Then the minstrel sang of the maiden's return to Arcadia: How she had stopped at Delphi on her way, and had asked the Pythia in Apollo's temple to reveal the secrets of her future life. How the oracle could tell her nothing of the things that would befall her, but only gave her this advice: "Keep thyself from [164] wedlock's chains!" How, when she came again to her father's palace, she found him beset by suitors asking for the hand of his fleet-footed daughter. Then the maiden, calling to mind the Pythia's warning, besought her father to send the suitors home, and let her, like Artemis, live unwedded; for she would be as free as the winds which play in the lovely vales of Mantinea, or beat the bleak tops of Mount Enispe. But old Iasus was a crafty man—an unfeeling father, loving gold more than his daughter. "Behold," said he, "the bride-price that is offered. Shall I refuse so great gain, simply to please thy silly whims?" Then Atalanta was sorely troubled, and she prayed Artemis, the huntress-queen, to send her help in the time of her great need. And Artemis hearkened, and spoke words of comfort to her heart; and kind Pallas Athené gave her wisdom.
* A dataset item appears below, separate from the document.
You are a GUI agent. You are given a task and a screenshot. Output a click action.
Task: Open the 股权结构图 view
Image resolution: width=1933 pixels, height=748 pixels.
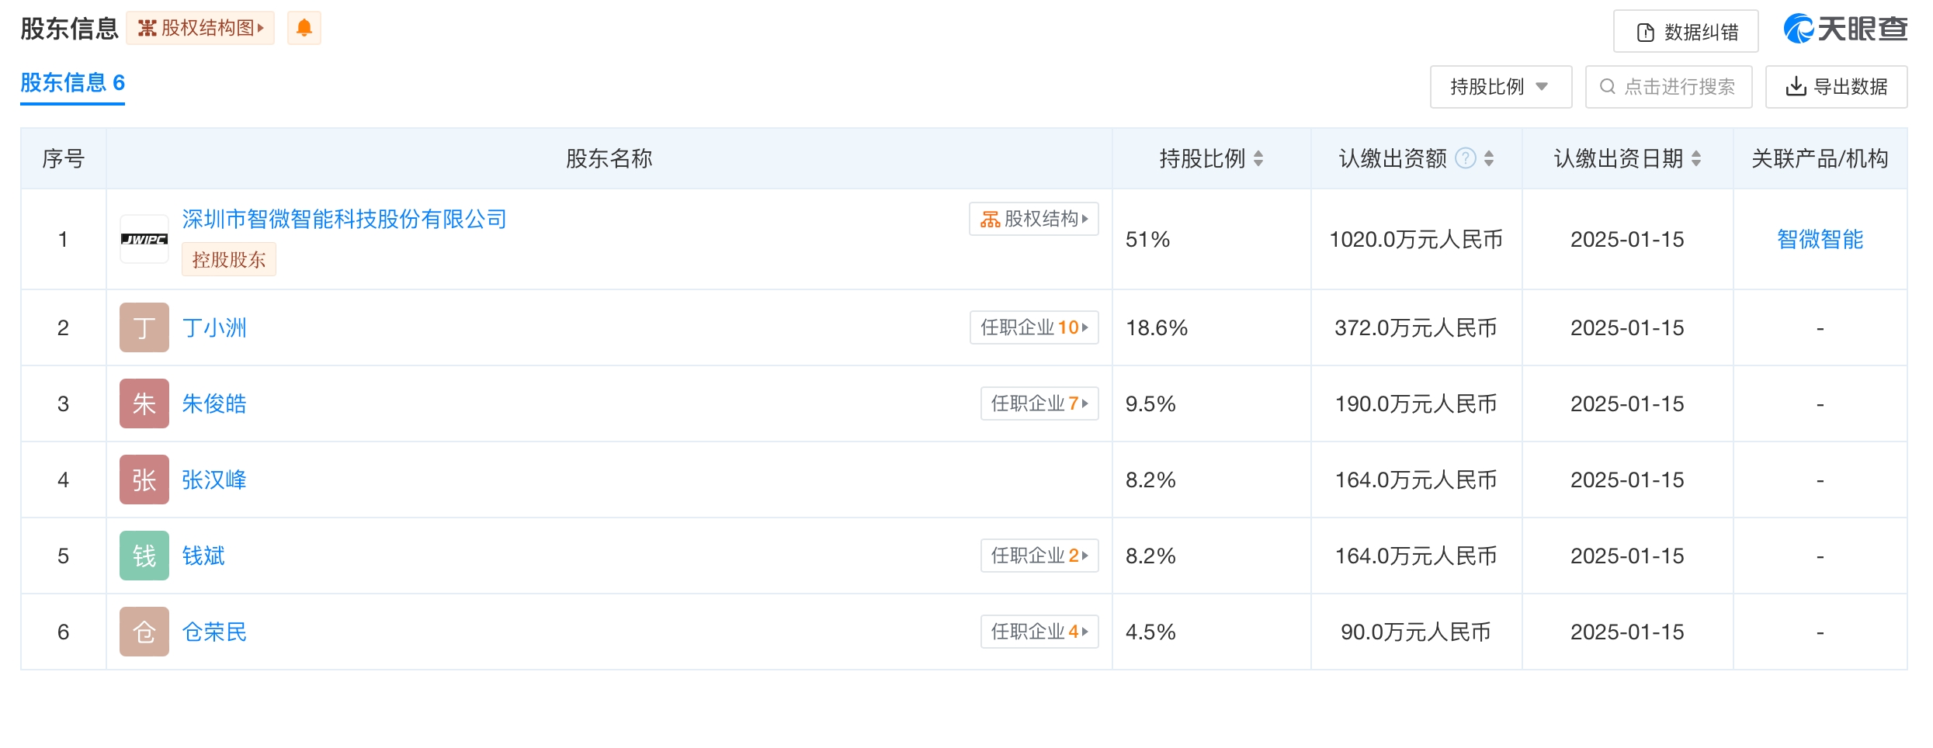[x=200, y=29]
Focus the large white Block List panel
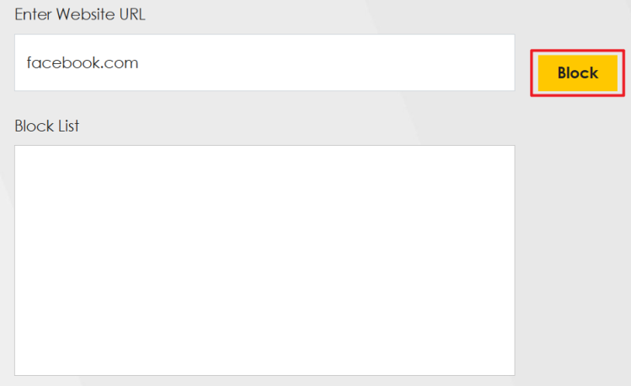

"My father," said she to old Iasus, "take thou the bride-price that any suitor may offer for me—but on these conditions: that he shall make trial with me in the foot-race, and if he outrun me, then I will go with him as his bride; but if I outstrip him in the race, then he is to lose the bride-price offered, and his life is to be at your mercy."

Crafty Iasus was highly pleased, and he rubbed his palms together with delight; and he caused the heralds to proclaim the terms on which the matchless Atalanta might be won. Some of the suitors departed in despair, for they knew that no mortal man was so fleet [165] of foot as the lovely huntress of Arcadia. But many others, less wise, put themselves in training for the trial. Then one by one, like silly moths plunging into the candle's flame, they went down to the race-course of old Iasus, and tried their speed with that of the wing-footed damsel; but all failed miserably, and none of them ever returned to their homes or their loving friends. And Iasus grew rich upon the spoils—the jewels, and the bride-gifts, and the arms—which he thus gained from the luckless lovers.

One day Milanion, a youth from distant Scandia, came to try his fortune. "Knowest thou the terms?" asked Iasus.

"I know them," was the answer, "and though they were thrice as hard, yet would I win Atalanta."

And Atalanta, when she saw his manly, handsome face, and heard his pleasant voice, was sad to think that one so noble and so brave should meet so hard a fate. But Milanion went down to the race-course with a firm step and a heart full of hope. For he had prayed to Aphrodite that she would kindly aid his suit, and lend him wings to reach the goal in advance of Atalanta; and Aphrodite had listened to his plea, and had given him three golden apples, and had whispered a secret in his ear.

The signal was given, and youth and maiden bounded from the lists like arrows shot from a bow. But the maiden was much the fleeter of the two, and was soon far in advance.

[166] "Another fool will soon come to grief!" said Iasus, laughing loudly.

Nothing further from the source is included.